Ex-BGI CEO's next move? A $1.6B push to find a 'formula for life'

Jun Wang

Jun Wang, who stepped down as CEO of Chinese sequencing giant BGI last month, has told Nature News what he wants to do next. The tentative plan is to raise $1.6 billion, gather samples from 1 million people and analyze them with a supercomputer to uncover a "formula for life."

Many details of the plan are yet to be finalized. Wang is thinking of raising $1.6 billion to finance the construction of a 1 million-sample prototype of the platform--eventually he would like 100 million people in the database--but is yet to establish a business model or start trying to persuade investors to part with their money. The elevator pitch is ready, though. Having had a hand in many of the big genomic programs of the past decade, Wang now wants to improve human health by creating a "million-digitized-lives project" that will define the next 20 years of his career.

"The end goal is to develop an ecosystem. It will be a virtual village. When people 'stay' in the virtual village, it will advise them on how to live more healthily and for longer, including hints about what they should eat and what exercise they should be taking.
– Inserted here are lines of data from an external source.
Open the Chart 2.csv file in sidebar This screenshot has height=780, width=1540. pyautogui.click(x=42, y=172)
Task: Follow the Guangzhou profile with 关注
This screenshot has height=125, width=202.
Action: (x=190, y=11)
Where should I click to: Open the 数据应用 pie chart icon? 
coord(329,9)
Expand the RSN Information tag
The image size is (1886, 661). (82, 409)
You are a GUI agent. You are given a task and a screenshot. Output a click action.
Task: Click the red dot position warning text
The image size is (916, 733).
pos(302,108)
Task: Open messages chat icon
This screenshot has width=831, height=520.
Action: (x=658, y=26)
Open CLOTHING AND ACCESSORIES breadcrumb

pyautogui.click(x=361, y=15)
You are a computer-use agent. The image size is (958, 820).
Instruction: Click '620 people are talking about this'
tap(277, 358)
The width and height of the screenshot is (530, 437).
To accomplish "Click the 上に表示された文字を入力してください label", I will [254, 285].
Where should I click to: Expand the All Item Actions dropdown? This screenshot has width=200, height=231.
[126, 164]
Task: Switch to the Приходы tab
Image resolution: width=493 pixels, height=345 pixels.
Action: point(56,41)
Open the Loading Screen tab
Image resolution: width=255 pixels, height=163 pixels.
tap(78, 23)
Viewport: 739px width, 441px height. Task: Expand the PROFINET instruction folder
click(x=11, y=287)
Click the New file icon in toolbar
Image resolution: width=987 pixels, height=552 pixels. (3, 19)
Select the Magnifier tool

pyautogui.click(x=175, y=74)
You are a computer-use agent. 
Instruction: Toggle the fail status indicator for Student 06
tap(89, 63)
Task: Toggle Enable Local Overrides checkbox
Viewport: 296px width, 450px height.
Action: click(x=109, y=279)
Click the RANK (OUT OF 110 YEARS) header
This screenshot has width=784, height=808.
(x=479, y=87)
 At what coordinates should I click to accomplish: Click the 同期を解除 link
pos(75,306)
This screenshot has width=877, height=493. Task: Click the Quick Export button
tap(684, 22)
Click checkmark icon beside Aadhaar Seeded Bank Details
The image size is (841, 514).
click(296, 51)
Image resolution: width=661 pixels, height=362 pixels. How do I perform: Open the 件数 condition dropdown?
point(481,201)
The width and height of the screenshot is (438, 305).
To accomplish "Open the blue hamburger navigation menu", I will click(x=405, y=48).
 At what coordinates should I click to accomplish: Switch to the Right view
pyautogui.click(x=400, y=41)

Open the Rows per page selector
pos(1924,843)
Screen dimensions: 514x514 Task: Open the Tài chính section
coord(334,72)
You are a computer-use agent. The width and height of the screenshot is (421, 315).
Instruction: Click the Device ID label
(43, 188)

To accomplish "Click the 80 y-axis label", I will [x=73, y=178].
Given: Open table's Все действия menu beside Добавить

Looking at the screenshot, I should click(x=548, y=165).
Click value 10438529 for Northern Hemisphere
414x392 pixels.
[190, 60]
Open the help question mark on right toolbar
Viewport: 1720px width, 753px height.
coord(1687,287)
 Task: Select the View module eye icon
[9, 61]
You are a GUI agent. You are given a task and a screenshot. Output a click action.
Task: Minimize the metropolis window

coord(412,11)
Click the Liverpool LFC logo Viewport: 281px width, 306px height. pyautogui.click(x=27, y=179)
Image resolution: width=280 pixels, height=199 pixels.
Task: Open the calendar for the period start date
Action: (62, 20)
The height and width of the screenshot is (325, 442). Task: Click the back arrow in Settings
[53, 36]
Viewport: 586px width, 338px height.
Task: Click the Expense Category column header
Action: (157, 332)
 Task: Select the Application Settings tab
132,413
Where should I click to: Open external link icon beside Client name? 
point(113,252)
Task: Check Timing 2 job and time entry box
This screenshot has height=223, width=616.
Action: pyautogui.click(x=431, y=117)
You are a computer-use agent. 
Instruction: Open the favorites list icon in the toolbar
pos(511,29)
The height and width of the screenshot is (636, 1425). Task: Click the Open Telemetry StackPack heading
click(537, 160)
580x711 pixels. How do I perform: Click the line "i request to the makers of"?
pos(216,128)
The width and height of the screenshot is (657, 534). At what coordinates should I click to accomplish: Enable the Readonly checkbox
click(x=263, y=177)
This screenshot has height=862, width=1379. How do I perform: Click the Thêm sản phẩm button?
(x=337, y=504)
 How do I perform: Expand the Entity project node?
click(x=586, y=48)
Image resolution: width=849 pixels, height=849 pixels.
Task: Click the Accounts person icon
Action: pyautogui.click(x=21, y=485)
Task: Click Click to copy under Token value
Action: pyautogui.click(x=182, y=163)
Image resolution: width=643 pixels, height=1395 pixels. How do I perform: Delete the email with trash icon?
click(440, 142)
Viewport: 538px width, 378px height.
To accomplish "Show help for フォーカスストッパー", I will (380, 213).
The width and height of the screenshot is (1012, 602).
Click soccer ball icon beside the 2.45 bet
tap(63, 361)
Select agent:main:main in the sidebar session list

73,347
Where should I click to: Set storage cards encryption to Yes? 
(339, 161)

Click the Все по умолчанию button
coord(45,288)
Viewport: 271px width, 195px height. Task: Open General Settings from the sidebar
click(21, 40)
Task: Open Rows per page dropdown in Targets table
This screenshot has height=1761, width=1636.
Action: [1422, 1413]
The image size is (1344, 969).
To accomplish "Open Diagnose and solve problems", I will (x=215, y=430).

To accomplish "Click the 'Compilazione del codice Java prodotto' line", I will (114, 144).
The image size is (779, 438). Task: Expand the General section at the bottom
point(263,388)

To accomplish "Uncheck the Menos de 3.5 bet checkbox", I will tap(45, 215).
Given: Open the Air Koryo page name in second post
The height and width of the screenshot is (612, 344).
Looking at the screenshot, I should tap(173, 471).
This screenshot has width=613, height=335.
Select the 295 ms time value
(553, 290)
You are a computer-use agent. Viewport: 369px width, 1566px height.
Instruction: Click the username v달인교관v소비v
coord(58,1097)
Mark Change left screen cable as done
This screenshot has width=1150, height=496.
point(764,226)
All the advice will be based on various factors including genetic make-up and lifestyle. Individuals, doctors, researchers, pharma companies will all be part of it," Wang said. The project will act as an ideas factory for drug developers. "If the AI system can't find the answers, maybe the pharma companies will. The data will still be valuable."

Such a vision has echoes of Lee Hood's Arivale, J. Craig Venter's Human Longevity Inc., and Google's ($GOOG) Calico. Wang, in keeping with the spirit of his work at BGI, is likely to compete well in terms of sheer scale. The ex-BGI CEO already has 100,000 samples and thinks he needs 1 million to make the project work. Beyond this, Wang wants to keep growing, up to 100 million samples if possible. The genomic data contained in these samples are central to the initiative but are only one component. Wang also wants to gather a total of one terabyte per person of omics data and other information.

Algorithms running on supercomputers will then look for links between a person's genes, lifestyle and environmental data points to predict their phenotype." The AI will try to draw a formula for life. Life is digital, like a computer program--if you want to understand the results of the programming, how the genes lead to phenotypes, it is sufficiently complicated for you to need an AI system to figure out the rules," Wang said. "People have told me I had crazy ideas before. But you know, it turned out pretty good. I am a risk-taker. I am betting all of my credibility on this."